Brussels, 29/10/2004 (Agence Europe) - The Commission is determined to redouble its efforts to fight HIV/Aids, malaria and tuberculosis in developing countries. To this end, it has just adopted a communication establishing the political framework of this reinforced fight against three transmissible poverty diseases. The objective of this new strategy remains the fight against poverty, and the fight against the three infectious diseases will continue to be backed up by the increasingly broad range of EU policies which have their part to play: trade, development, research, health and external relations.
For the first time, however, the Commission has announced a two-pronged attack, concentrating on: -human rights, to avoid worsening the marginalisation and stigmatisation of very high-risk groups; -the implications of these disease for human safety, being that they decimate communities and destroy social cohesion (which is most particularly the case with HIV/Aids); -the coherence of the answers to be found to these three diseases in all of the EU's external relations (beyond just development policy).
The Commission has also identified new fields of intervention.
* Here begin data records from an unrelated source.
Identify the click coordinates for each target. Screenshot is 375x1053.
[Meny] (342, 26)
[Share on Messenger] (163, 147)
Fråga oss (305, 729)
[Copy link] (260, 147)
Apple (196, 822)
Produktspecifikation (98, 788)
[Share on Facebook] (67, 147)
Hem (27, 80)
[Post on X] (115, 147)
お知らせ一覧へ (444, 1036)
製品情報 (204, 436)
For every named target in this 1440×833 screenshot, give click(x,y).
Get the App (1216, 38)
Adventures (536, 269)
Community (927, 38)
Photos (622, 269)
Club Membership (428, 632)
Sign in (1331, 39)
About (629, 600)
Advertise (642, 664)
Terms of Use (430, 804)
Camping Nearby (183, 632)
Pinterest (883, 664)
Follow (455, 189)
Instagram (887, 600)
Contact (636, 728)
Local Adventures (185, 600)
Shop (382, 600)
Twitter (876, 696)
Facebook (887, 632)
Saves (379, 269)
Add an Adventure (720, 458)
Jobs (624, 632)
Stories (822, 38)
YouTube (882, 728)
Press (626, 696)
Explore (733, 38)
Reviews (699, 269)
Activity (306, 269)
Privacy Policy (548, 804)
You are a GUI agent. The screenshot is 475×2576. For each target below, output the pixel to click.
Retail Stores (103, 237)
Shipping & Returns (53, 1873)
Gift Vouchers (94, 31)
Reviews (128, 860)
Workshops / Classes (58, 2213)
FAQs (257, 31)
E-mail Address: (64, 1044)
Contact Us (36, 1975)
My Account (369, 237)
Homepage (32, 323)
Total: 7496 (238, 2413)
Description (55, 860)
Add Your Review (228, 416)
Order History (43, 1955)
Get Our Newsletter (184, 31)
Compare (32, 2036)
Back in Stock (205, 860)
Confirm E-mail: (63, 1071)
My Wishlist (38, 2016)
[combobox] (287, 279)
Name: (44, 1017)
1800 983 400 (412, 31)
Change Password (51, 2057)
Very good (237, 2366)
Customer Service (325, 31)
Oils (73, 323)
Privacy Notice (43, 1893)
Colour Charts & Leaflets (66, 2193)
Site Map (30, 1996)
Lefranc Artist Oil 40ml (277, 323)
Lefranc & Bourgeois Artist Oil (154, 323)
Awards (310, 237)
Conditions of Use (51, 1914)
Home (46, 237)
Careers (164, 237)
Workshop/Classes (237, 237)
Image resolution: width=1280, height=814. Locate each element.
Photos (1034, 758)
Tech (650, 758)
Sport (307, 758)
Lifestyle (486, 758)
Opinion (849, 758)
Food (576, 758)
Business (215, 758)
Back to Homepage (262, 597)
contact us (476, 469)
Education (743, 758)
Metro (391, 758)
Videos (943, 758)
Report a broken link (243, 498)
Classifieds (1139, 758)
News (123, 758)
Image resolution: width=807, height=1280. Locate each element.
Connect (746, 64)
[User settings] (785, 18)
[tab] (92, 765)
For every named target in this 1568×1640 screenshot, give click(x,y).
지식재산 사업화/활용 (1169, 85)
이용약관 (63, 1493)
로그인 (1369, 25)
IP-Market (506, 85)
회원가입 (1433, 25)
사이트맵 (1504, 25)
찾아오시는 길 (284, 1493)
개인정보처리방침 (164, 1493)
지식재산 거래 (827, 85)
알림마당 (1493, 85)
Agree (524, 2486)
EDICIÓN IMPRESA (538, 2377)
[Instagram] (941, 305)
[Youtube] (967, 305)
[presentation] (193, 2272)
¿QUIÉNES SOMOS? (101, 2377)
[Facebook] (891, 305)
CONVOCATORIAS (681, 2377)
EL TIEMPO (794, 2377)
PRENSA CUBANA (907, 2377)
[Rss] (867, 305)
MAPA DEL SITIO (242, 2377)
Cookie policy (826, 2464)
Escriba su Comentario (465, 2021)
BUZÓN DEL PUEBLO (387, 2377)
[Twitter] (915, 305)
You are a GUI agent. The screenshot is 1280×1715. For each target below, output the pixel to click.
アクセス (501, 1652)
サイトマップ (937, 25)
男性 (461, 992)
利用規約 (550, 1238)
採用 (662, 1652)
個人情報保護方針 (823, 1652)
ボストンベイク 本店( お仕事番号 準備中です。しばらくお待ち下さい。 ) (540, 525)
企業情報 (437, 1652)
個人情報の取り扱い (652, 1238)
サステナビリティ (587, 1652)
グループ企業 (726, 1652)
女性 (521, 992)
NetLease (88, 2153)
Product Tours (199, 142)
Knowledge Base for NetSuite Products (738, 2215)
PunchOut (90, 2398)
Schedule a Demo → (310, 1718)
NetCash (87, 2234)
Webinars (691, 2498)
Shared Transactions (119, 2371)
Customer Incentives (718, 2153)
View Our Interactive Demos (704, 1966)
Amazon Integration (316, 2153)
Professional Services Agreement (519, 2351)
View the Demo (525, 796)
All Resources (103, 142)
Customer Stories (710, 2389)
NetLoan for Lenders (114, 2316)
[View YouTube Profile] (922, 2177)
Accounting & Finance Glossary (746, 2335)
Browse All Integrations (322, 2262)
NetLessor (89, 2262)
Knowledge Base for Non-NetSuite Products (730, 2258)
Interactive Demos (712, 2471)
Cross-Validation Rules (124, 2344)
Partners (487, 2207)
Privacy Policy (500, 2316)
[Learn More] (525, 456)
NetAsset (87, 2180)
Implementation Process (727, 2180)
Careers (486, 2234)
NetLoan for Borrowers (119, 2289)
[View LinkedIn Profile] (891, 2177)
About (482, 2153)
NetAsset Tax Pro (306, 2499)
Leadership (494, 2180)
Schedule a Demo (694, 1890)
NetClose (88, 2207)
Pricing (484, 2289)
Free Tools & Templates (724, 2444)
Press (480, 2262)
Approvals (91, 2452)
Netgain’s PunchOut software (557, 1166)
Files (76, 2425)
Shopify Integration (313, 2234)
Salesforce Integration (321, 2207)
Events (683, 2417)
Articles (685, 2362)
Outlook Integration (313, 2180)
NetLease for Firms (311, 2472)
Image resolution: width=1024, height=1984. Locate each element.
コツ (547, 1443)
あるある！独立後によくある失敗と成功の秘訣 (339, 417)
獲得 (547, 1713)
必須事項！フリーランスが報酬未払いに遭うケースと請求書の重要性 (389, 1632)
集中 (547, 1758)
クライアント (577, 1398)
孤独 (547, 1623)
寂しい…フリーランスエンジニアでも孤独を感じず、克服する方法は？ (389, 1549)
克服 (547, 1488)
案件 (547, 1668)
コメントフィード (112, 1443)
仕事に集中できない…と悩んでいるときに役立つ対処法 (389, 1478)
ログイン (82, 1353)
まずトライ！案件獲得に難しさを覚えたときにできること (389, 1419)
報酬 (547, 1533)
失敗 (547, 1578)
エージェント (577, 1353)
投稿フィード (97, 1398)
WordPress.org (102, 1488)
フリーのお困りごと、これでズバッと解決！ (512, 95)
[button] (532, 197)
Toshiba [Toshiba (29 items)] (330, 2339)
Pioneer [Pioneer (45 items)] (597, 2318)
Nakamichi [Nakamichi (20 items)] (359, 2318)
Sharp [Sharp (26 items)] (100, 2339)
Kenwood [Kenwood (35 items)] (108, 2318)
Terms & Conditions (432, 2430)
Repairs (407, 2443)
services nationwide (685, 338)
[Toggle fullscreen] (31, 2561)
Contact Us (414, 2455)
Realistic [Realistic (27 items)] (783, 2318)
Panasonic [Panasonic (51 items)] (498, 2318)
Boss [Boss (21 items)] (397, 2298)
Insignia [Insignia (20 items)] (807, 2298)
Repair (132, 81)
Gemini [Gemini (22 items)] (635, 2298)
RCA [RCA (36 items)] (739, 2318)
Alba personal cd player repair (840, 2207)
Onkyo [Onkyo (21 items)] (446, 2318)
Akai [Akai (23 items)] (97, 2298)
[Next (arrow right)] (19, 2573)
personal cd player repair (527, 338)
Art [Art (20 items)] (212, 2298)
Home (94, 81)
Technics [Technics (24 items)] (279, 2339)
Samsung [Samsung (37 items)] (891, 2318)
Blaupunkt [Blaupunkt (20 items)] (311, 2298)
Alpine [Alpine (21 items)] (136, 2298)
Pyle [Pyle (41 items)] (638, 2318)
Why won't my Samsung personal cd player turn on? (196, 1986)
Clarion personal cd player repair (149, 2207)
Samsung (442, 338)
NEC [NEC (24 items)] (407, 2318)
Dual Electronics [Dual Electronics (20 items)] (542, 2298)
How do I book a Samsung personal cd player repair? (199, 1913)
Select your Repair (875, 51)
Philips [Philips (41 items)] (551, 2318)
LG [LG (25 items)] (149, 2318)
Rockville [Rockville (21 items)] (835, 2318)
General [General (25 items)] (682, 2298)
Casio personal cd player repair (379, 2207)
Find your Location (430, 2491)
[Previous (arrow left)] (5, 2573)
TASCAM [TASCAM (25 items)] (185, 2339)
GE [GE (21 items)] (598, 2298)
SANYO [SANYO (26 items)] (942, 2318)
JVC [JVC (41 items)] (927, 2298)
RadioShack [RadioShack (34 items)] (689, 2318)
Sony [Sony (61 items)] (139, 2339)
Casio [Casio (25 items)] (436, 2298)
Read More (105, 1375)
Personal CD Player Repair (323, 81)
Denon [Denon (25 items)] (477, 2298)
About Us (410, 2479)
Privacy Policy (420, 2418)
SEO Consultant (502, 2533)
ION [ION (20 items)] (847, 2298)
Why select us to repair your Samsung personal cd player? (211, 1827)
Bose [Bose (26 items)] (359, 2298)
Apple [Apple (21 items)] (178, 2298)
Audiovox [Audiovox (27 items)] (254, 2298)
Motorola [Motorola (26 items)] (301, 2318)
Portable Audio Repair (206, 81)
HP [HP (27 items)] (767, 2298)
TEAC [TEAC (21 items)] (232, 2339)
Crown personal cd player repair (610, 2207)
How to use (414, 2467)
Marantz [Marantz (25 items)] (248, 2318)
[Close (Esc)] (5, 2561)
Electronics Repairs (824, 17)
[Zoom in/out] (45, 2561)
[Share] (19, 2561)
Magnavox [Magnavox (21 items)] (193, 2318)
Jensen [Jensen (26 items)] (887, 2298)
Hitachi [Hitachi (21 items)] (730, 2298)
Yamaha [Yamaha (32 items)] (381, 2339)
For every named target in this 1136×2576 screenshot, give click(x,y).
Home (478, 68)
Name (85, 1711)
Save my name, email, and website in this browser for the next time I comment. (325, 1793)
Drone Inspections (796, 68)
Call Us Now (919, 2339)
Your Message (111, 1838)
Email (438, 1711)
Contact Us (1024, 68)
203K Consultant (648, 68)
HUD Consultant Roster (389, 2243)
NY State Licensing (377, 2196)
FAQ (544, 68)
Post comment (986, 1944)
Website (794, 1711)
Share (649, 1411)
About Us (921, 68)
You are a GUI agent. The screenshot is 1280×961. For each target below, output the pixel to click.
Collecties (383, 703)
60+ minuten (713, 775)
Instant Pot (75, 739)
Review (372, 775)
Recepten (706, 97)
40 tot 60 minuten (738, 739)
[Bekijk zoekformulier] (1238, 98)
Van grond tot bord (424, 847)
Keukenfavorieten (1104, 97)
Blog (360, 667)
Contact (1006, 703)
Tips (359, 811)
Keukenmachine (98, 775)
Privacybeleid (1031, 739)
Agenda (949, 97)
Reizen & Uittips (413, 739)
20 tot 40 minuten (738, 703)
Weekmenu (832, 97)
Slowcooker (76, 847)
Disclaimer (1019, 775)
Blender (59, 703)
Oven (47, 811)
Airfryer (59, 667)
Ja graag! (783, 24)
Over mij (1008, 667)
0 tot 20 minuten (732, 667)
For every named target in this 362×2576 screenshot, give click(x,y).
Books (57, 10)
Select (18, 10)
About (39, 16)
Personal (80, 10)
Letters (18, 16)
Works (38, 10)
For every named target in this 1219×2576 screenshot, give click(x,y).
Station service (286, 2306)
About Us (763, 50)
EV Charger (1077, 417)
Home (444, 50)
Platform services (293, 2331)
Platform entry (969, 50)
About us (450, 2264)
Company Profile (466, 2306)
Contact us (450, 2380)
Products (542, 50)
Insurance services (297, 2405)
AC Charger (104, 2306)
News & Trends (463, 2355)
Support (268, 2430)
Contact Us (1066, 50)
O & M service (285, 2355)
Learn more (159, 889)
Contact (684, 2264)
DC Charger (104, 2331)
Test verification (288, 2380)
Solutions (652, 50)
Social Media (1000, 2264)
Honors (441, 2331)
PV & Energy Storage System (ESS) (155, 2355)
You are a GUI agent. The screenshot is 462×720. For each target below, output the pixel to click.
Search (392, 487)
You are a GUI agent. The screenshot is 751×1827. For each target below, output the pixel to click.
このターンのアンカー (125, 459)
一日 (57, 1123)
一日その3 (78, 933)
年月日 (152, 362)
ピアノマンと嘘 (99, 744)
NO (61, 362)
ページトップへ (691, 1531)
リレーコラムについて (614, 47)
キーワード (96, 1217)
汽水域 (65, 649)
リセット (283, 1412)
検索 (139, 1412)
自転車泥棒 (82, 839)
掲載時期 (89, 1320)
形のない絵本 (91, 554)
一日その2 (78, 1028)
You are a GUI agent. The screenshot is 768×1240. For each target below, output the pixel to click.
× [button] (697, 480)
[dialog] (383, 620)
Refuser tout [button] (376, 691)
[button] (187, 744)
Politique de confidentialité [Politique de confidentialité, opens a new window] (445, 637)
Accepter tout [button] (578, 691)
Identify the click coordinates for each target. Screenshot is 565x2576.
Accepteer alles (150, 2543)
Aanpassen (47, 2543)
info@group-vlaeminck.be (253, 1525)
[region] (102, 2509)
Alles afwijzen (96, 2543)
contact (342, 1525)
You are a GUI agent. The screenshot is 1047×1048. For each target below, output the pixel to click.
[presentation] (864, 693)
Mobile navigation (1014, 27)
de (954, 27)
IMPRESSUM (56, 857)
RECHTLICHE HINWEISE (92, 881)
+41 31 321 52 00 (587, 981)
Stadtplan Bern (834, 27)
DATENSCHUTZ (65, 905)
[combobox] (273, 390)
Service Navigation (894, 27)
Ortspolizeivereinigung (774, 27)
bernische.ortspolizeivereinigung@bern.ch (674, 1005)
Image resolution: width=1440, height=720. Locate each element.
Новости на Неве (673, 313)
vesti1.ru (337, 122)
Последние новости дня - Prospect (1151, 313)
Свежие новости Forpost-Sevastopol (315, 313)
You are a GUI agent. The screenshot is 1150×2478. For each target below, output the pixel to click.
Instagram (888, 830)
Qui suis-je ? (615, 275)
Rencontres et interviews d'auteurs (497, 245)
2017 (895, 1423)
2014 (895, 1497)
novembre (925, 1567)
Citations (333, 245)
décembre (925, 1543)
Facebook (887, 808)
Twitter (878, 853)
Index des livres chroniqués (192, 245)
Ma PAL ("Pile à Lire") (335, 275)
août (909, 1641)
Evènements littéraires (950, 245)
It is proposing to increase the sanitary capacities within national development programmes; enhancing the regulatory capacity of third countries including the their ability to approve clinical trials and grant market authorisations; promoting investment in the local production of pharmaceutical products in third countries: for example for insecticide-treated bed-nets or combination therapies for malaria; further reducing prices of pharmaceutical products by working further on the issues of tiered pricing, price transparency, and competition; and continuing work to support the research and development of new tools and interventions such as vaccines and microbicides.
The Commission is proposing a coherent response to the three diseases across all of its external relations, giving added impetus to its action plan adopted in 2001. The European Commission has allocated over EUR 1.1 billion to fight the three diseases from 2003 - 2006. European Commissioner for Development and Humanitarian Aid, Poul Nielson, stressed: “During the last five years this Commission has been busy attacking HIV/AIDS, malaria and TB from all possible perspectives be it development, trade, research or health. With the adoption of the new policy framework the Commission is well placed to remain at the forefront of the fight against these three killer diseases”.
Worldwide an estimated 6 million people die from HIV/AIDS, malaria and TB every year.